Immunolocalization and fluorescence intensity of mTOR. (A) Representative confocal images showing the organ of Corti immunolabelled with anti-mTOR (green) and counterstained with bisbenzimide nuclear dye (blue) of all experimental groups and for each cochlear location (from B1 to H). Scale bar: 50 µm. L: lateral, M: medial. (B) Fluorescence intensity analysis of mTOR immunostaining. The graph shows the signal intensity of each sample for all cochlear locations (black: NH, red: untreated, green: BDNF-treated). The same symbol was used to identify the BDNF-treated and untreated ears of individual animals.

Figure 11

Protein quantification of pmTOR and mTOR. (A) Representative Western blot bands (original Western blot bands are shown in Supplementary Figure S2). Western blot analysis of pmTOR/mTOR (B), mTOR/GAPDH (C) and pmTOR/GAPDH (D) on organ of Corti samples from all the experimental groups.
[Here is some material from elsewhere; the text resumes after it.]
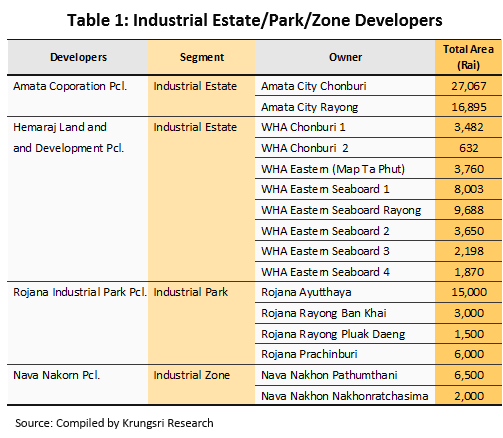503x438 pixels.
Task: Click the Nava Nakhon Nakhonratchasima cell
Action: [345, 396]
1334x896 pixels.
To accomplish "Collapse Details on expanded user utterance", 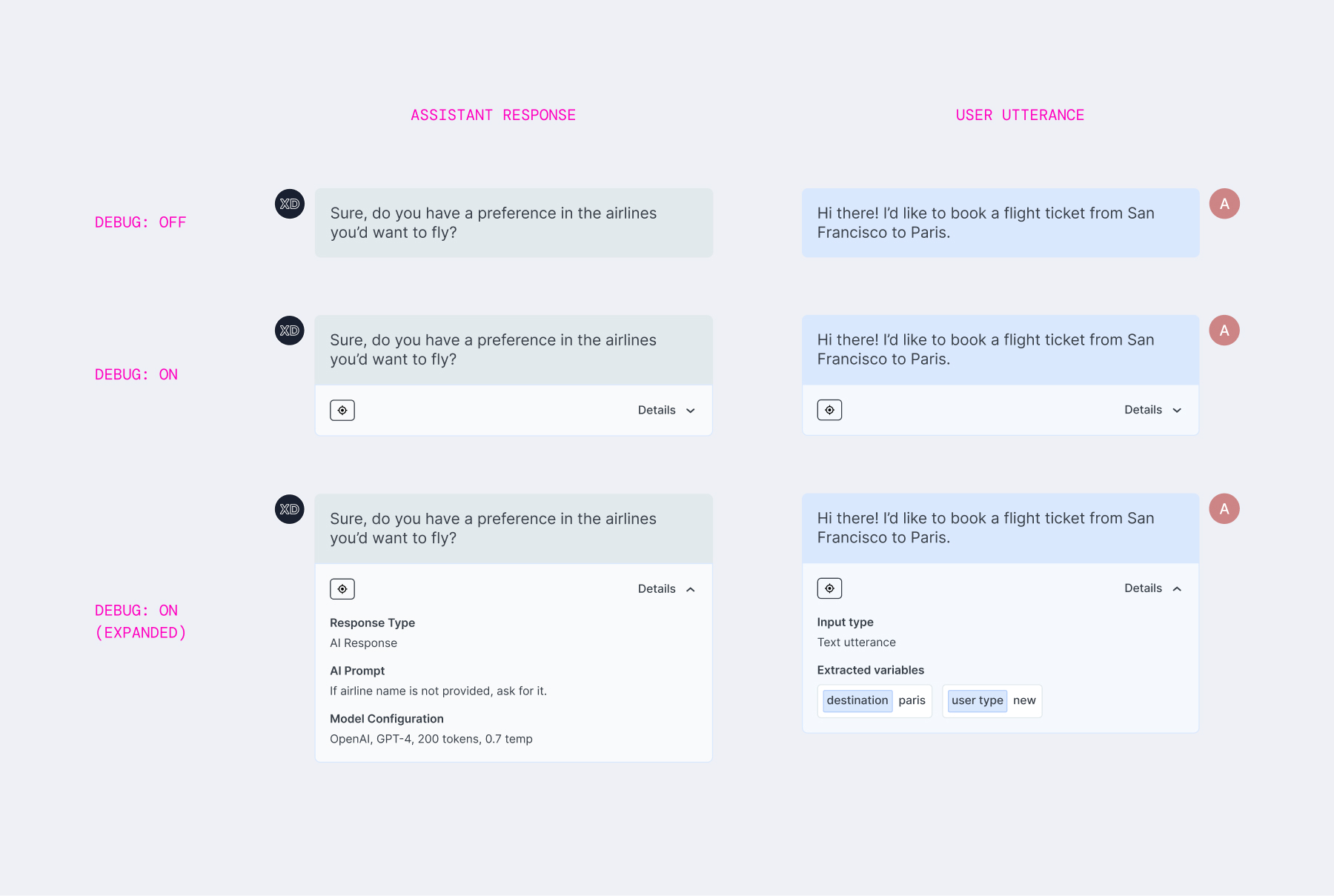I will coord(1152,588).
Histograms show mean ± SD; the dots indicate the densitometric values for individual samples (n = 5; each sample is a pool of two organs of Corti).

Figure 12

Immunolocalization and fluorescence intensity of PTEN. (A) Representative confocal images showing the organ of Corti immunolabelled with anti-PTEN (green) and counterstained with bisbenzimide nuclear dye (blue) of all experimental groups and for each cochlear location (from B1 to H). Scale bar: 50 µm. L: lateral, M: medial. (B) Fluorescence intensity analysis of PTEN immunostaining. The graph shows the signal intensity of each sample for all cochlear locations (black: NH, red: untreated, green: BDNF-treated). The same symbol was used to identify the BDNF-treated and untreated ears of individual animals.

Figure 13

Protein quantification of PTEN. (A) Representative Western blot bands. (The original Western blot bands are shown in Supplementary Figure S3). (B) Western blot analysis of PTEN/GAPDH on organ of Corti samples from all the experimental groups. The histogram shows mean ± SD; the dots indicate the densitometric values for individual samples (n = 5; each sample is a pool of two organs of Corti).